Luc P. Devroye is a Belgian computer scientist/mathematician and a James McGill Professor in the School of Computer Science of McGill University in Montreal, Canada. He studied at Katholieke Universiteit Leuven and subsequently at Osaka University and in 1976 received his PhD from University of Texas at Austin under the supervision of Terry Wagner. Devroye specializes in the probabilistic analysis of algorithms, random number generation and enjoys typography. Since joining the McGill faculty in 1977 he has won numerous awards, including an E.W.R. Steacie Memorial Fellowship (1987), a Humboldt Research Award (2004), the Killam Prize (2005) and the Statistical Society of Canada gold medal (2008). He received an honorary doctorate from the Université catholique de Louvain in 2002, and he received an honorary doctorate from Universiteit Antwerpen on March 29, 2012.

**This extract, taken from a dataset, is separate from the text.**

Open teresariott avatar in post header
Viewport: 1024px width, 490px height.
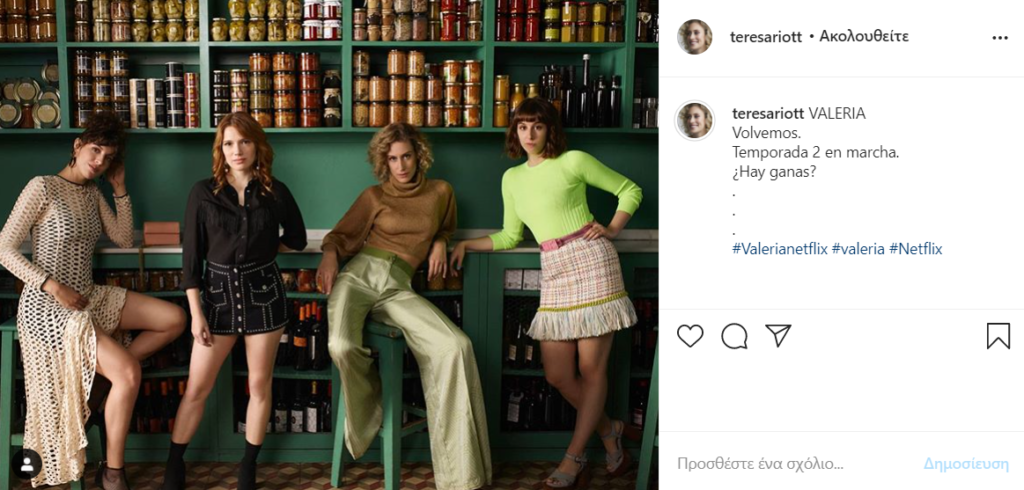pyautogui.click(x=694, y=37)
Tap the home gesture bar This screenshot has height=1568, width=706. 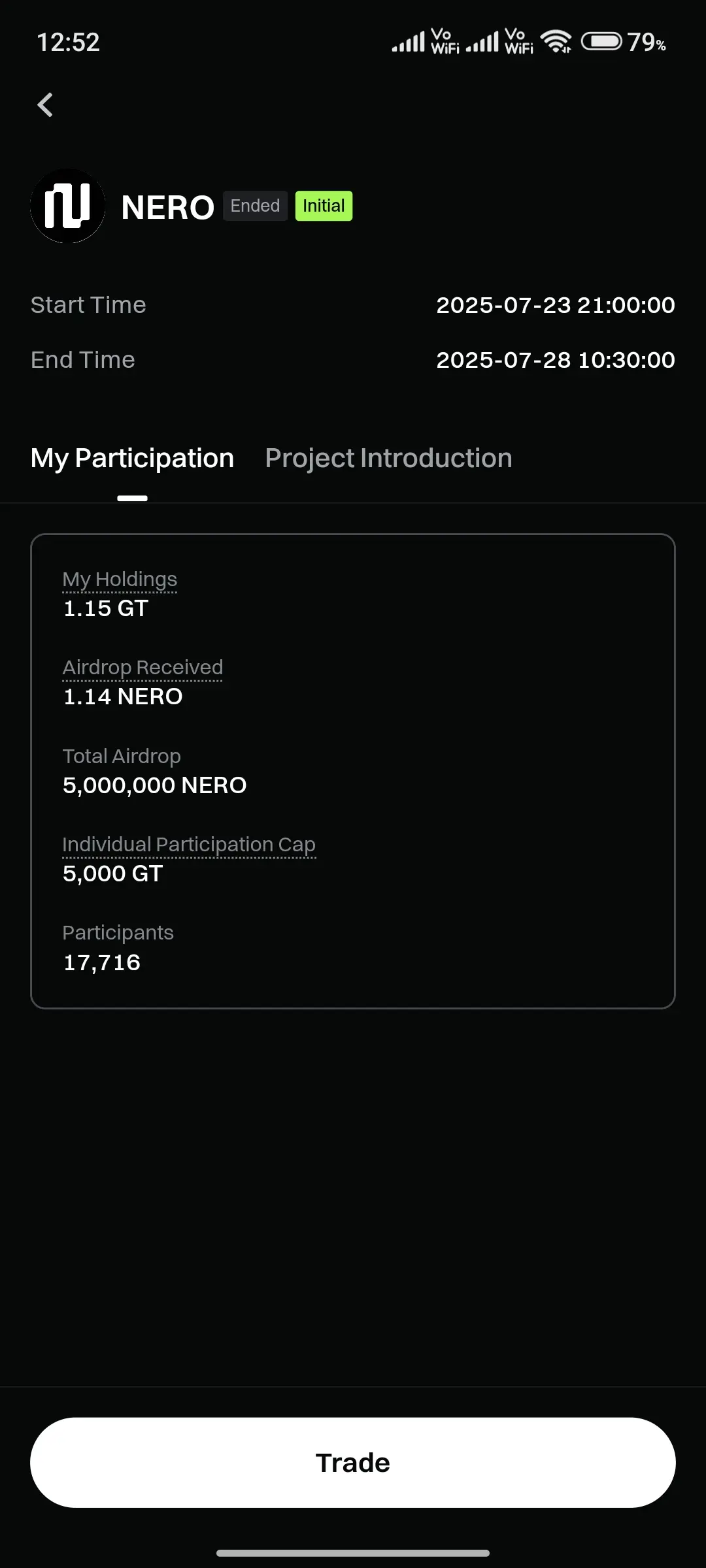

Invited Tutorial Speaker for ALT 2014

Eyke Hüllermeier

Department of Computer Science, University of Paderborn, Germany

eyke@upb.de

Online Preference Learning and Ranking

> slides <

A primary goal of this tutorial is to survey the field of preference learning, which has recently emerged as a new branch of machine learning, in its current stage of development. Starting with a systematic overview of different types of preference learning problems, methods to tackle these problems, and metrics for evaluating the performance of preference models induced from data, the presentation will focus on theoretical and algorithmic aspects of ranking problems. In particular, recent approaches to preference-based online learning with bandit algorithms will be covered in some depth.

Bio

Eyke Hüllermeier is a full professor in the Department of Computer Science at the University of Paderborn, Germany, where he heads the Intelligent Systems group. He studied mathematics and business computing, received his PhD in computer science from the University of Paderborn in 1997, and a Habilitation degree in 2002. Prior to returning to Paderborn in 2014, he spent two years as a post-doctoral researcher at the IRIT in Toulouse (France) and held professorships at the Universities of Dortmund, Magdeburg and Marburg. His research interests are centered around methods and theoretical foundations of intelligent systems, with a specific focus on machine learning and reasoning under uncertainty. He has published more than 200 articles on these topics in top-tier journals and major international conferences, and several of his contributions have been recognized with scientific awards. Professor Hüllermeier is Co-Editor-in-Chief of Fuzzy Sets and Systems, one of the leading journals in the field of Computational Intelligence, and serves on the editorial board of several other journals, including Machine Learning, the International Journal of Approximate Reasoning, and the IEEE Transactions on Fuzzy Systems. He is a coordinator of the EUSFLAT working group on Machine Learning and Data Mining and head of the IEEE CIS Task Force on Machine Learning. In recent years, he was involved in the organization of several international conference. Currently, he is PC Co-Chair of ECML/PDKK-2014, the European Conference on Machine Learning and Principles and Practice of Knowledge Discovery in Databases (Nancy, France).